- Theatrical release poster
- Directed by: Sidney Lumet
- Written by: Naomi Foner
- Produced by: Amy Robinson; Griffin Dunne;
- Starring: Christine Lahti; Judd Hirsch; Martha Plimpton; River Phoenix; Steven Hill;
- Cinematography: Gerry Fisher
- Edited by: Andrew Mondshein
- Music by: Tony Mottola
- Production companies: Lorimar Film Entertainment; Double Play;
- Distributed by: Warner Bros. Pictures
- Release date: September 9, 1988;
- Running time: 116 minutes
- Country: United States
- Language: English
- Budget: $7 million
- Box office: $2.8 million

= Running on Empty (1988 film) =

1988 American drama film by Sidney Lumet

Running on Empty is a 1988 American drama film starring River Phoenix, Judd Hirsch, Christine Lahti, and Martha Plimpton. It was directed by Sidney Lumet, written by Naomi Foner, and produced by Lorimar Film Entertainment. It is the story of a counterculture couple on the run from the FBI, and how their eldest son starts to break free of the family's fugitive lifestyle.

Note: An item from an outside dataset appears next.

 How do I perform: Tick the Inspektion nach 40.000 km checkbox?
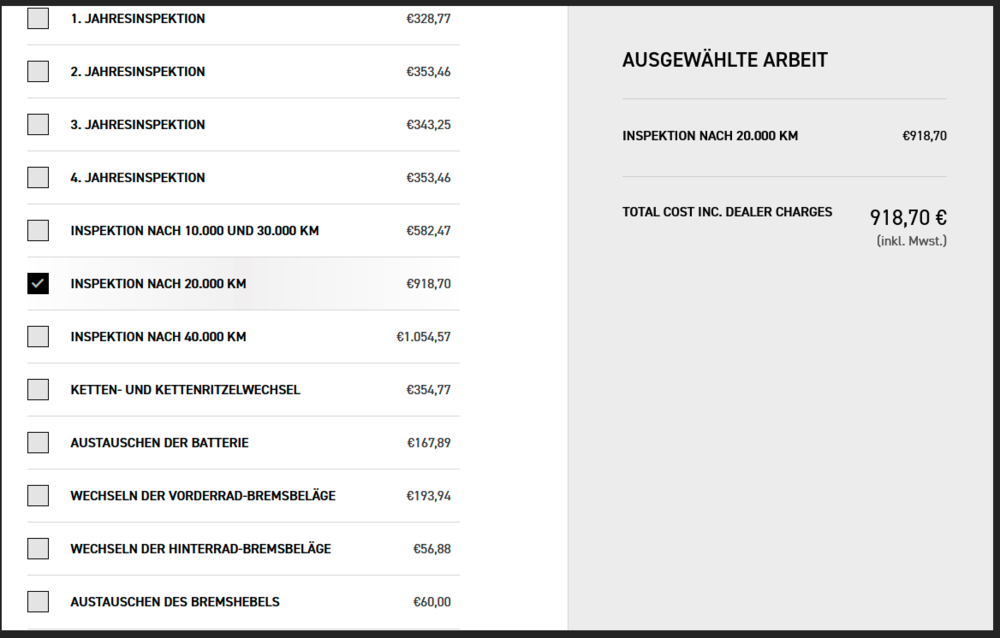click(38, 336)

Running on Empty received two nominations at the 61st Academy Awards (Best Supporting Actor for Phoenix and Best Original Screenplay for Foner) and five nominations at the 46th Golden Globe Awards, winning Best Screenplay. Plimpton was nominated for a Young Artist Award for Best Young Actress in a Motion Picture.

==Plot==
In the 1980s, Annie and Arthur Pope are a married couple who are fugitives from justice. They were responsible for an anti-Vietnam War protest bombing of a napalm laboratory in 1971. The bomb accidentally blinded and paralyzed a janitor who was not supposed to be in the building at the time. Rather than turn themselves in and face likely prison sentences, the Popes have been on the run ever since, relying on an underground network of supporters who help them financially. When the bombing occurred, their son Danny was two years old. As the film begins, he is seventeen, and the Pope family, now with younger son Harry, have relocated to the New Jersey town of Waterford and assumed new identities.

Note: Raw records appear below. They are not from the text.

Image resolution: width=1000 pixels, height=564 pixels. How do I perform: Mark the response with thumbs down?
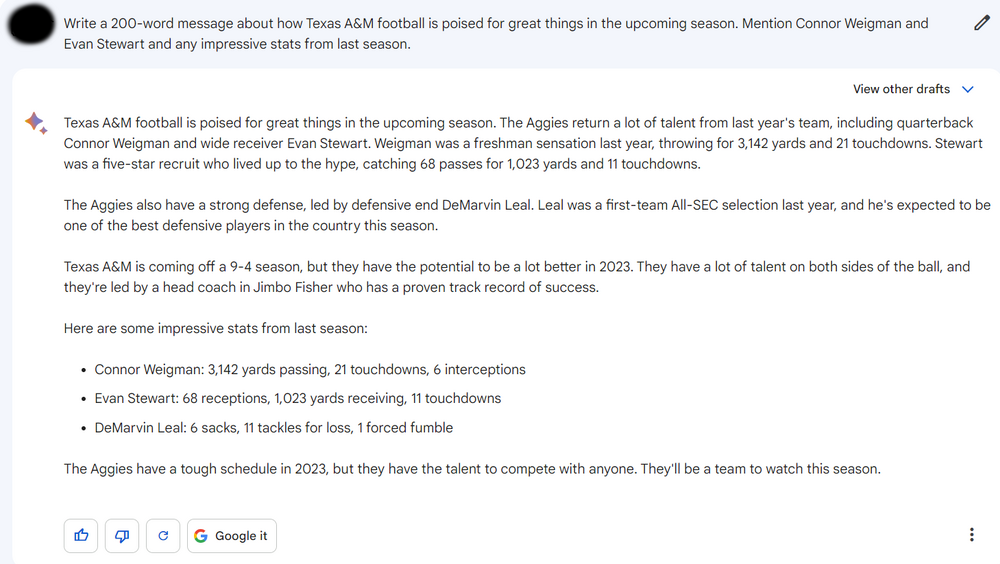point(123,536)
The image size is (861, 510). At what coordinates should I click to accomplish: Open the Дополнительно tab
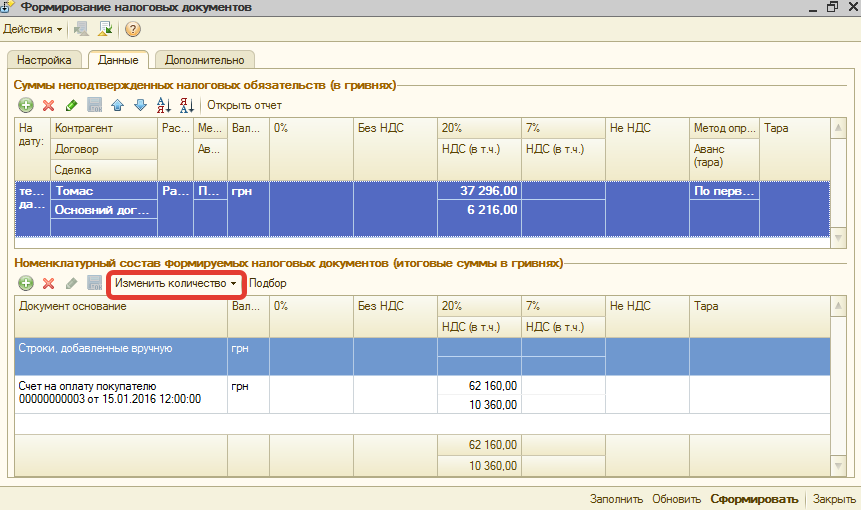pos(205,60)
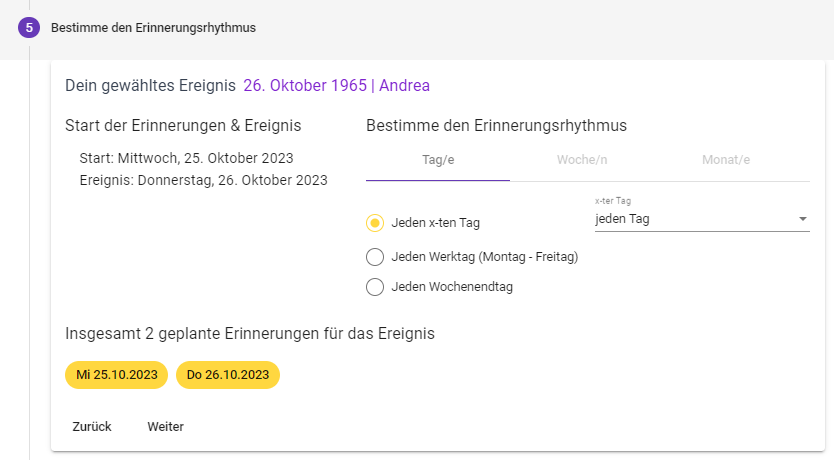Open the x-ter Tag field showing 'jeden Tag'

point(690,219)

Danny's outstanding talent as a pianist catches the attention of his high school music teacher Mr. Phillips, who pushes his prize student to audition for Juilliard. Phillips begins probing into the background of "Michael Manfield" (the alias being used by Danny), and questions why the young man has no academic transcripts available from a prior school. Meanwhile, Danny and the teacher's teenage daughter Lorna fall in love.

As the pressure to have his own independent life intensifies, Danny reveals his family secret to Lorna. Annie learns from Phillips about Danny's Juilliard audition. She too was once a promising musician, and she comes to terms with the fact that she must let her son go to pursue his dreams. This does not sit well with Arthur, even as Annie risks their safety to contact her estranged father about arranging a home for Danny in New York City, if the Popes should decide to leave him behind.

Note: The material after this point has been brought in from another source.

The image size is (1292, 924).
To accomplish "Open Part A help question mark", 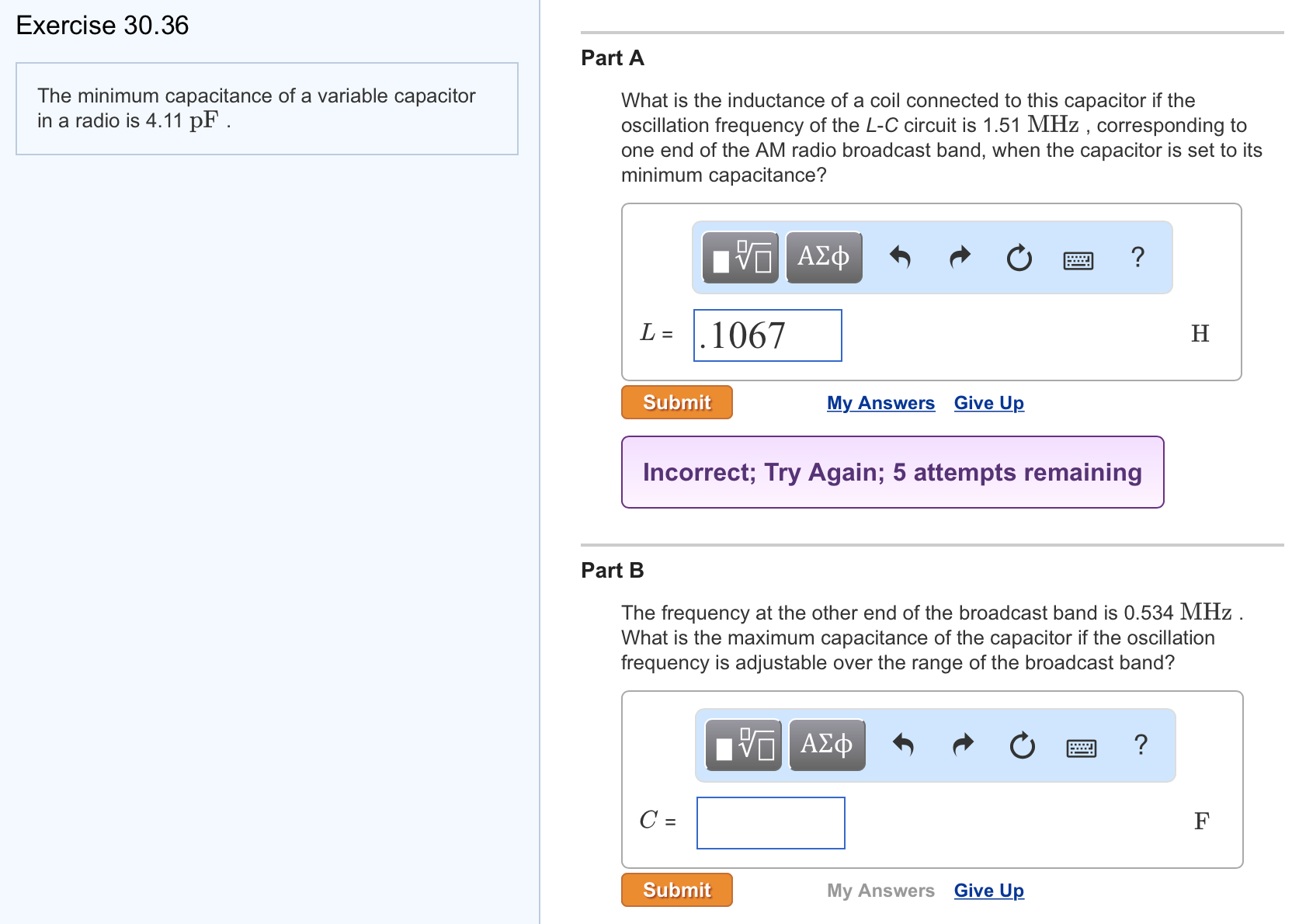I will 1138,257.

When Annie finds out the FBI is searching for one of their underground comrades, Gus Winant, as a suspect in a recent bank robbery in the area, she fears the FBI could be closing in on her and Arthur as well. The Popes hastily prepare to depart Waterford. After Arthur hears a radio news bulletin that Gus has been killed while attempting to flee from the authorities, he finally accepts that it is better for Danny to start his own life than to continue this dangerous existence on the run from a crime for which he bears no responsibility. And so Arthur, along with Annie and Harry, say goodbye to Danny and head off for their next identity in a new town.

==Background==
Producers Amy Robinson and Griffin Dunne said the idea for the film began in the early 1980s after they read a newspaper story about the arrest of two fugitive radicals in upstate New York: "What caught their attention was the comments of neighbors about how normal and polite their children appeared to be." Working with screenwriter Naomi Foner, they opted to tell the story from the children's viewpoint.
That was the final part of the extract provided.